それにお前の事を外部に漏らしたりする暇なんてないんだ。
で?どこで庭師をしているんだ?」
シムは考えた。
口こそ乱暴で、今までの人生であまり出会った事のない種類の人間ではあるが、シムはこの男を悪い人だとは思っていなかった。

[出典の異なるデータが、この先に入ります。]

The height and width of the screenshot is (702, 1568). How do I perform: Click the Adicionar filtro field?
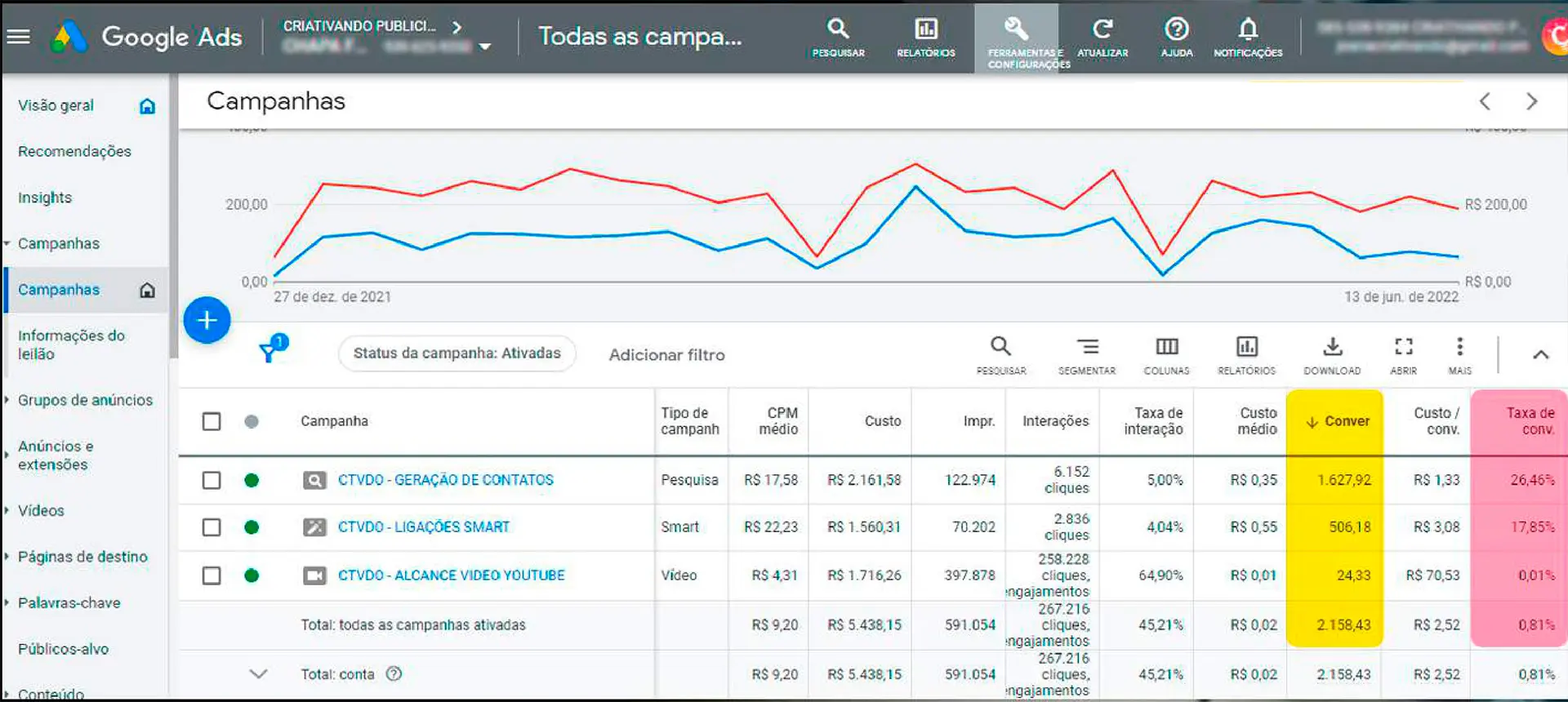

誰かも分からないシムと瀕死の男を匿ってくれた、それだけで信用に長ける人なのだと。
シムは口を開いた。
「宮廷で…庭師をしています。
知り合いが、帽子を被って、走っていなくなったので、…探しに街に、出たんです。
そしたらあの人が、川から流れて来るのを、見かけて、助けを求めました。」
帽子…
主人はシムの言葉を静かに聞いた。
確かに宮廷で勤めているならばそれは秘密にしている方が懸命だろう。
しかし気になったのはその帽子の知り合いだった。
「ねえ、その帽子って…」
主人は帽子の特徴を問うた。
こんな生地でこんな色、深く被っていなかったか?と。
するとシムは不思議そうな目をし、何度か頷いて見せた。
そうです、その通りですと。
主人はみるみる険しい表情になった。
娼館なんて商売をしていれば嫌でも街中の噂話は耳に入って来る。
「その帽子の人って、その人ってさ…」
イリスって奴なんじゃないの…
そう言葉にしようとした時、突然書斎の扉からノックの音が鳴り、その扉の向こう側から男の声が発せられた。